[START]

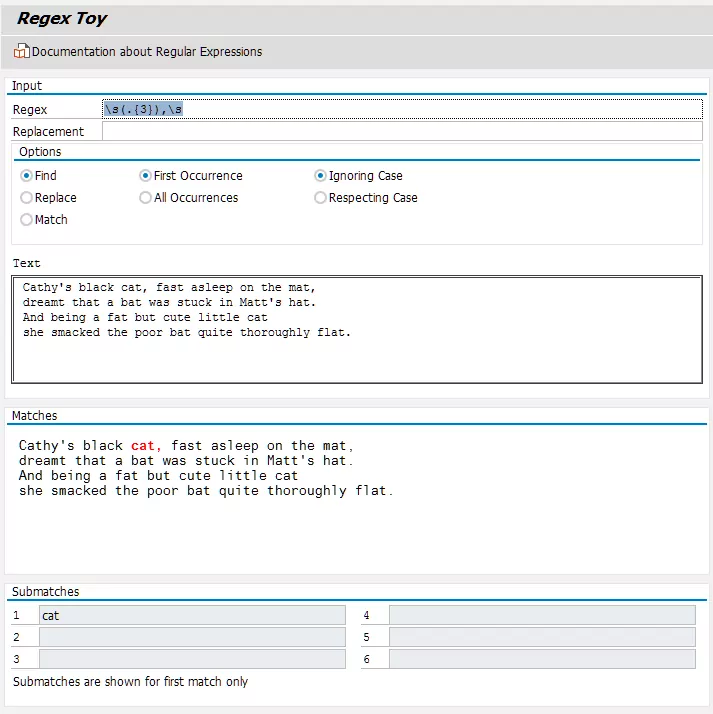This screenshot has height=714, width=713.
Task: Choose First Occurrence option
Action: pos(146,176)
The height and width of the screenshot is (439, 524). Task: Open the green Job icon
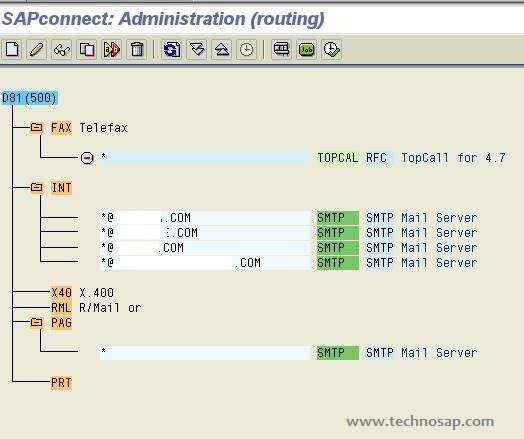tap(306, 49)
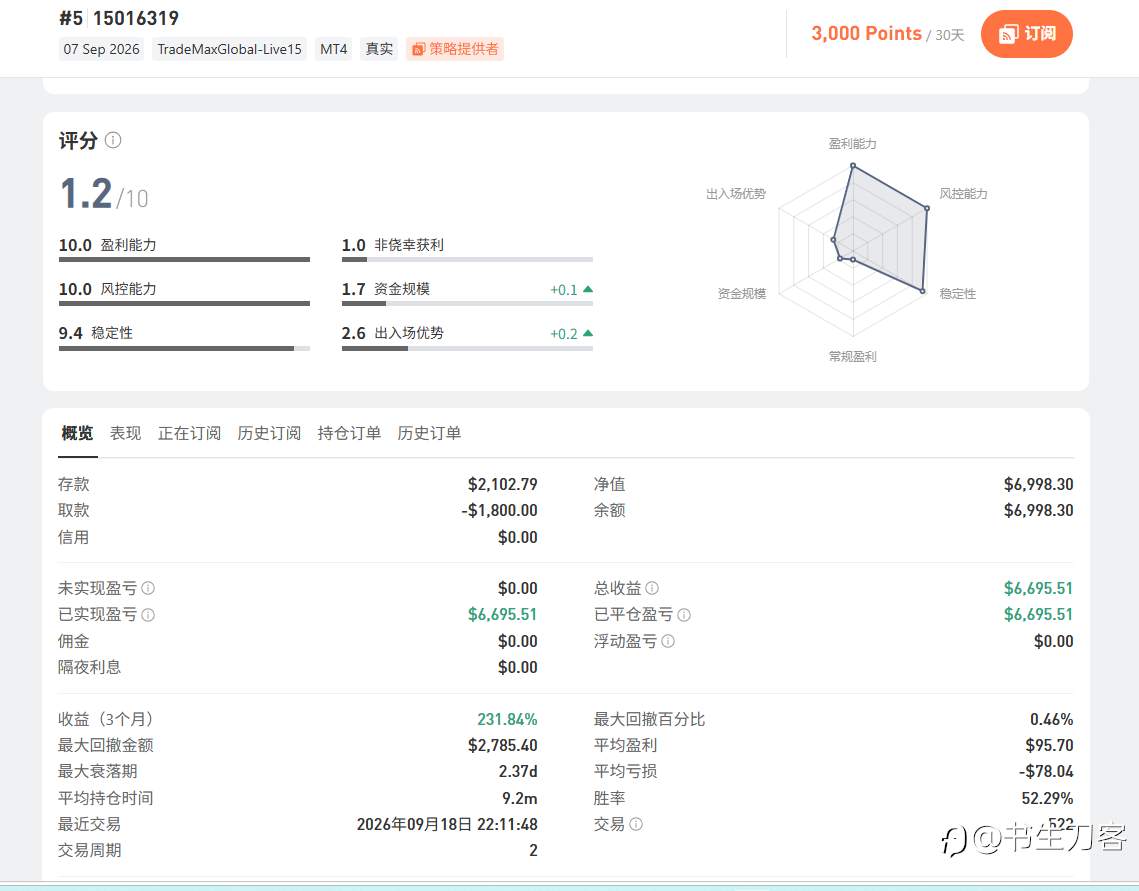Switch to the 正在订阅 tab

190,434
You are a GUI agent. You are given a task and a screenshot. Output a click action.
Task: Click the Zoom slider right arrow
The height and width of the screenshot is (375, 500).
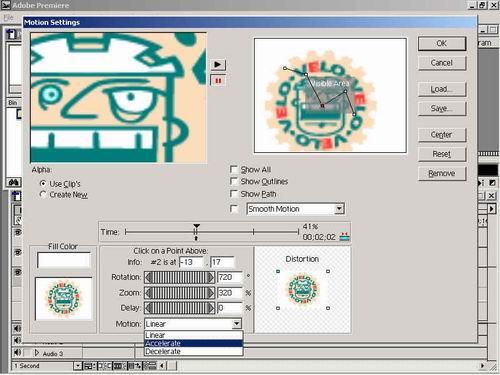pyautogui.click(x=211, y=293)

[END]

WRITTEN PROBLEM:
Copy these rows exactly as they appear, leaving out the pictures.

FINAL RESULT:
This screenshot has height=714, width=713.
Task: Choose First Occurrence option
Action: pos(146,176)
The height and width of the screenshot is (439, 524). Task: Open the green Job icon
tap(306, 49)
Switch to the 正在订阅 tab

190,434
You are a GUI agent. You are given a task and a screenshot. Output a click action.
Task: Click the Zoom slider right arrow
The height and width of the screenshot is (375, 500).
pyautogui.click(x=211, y=293)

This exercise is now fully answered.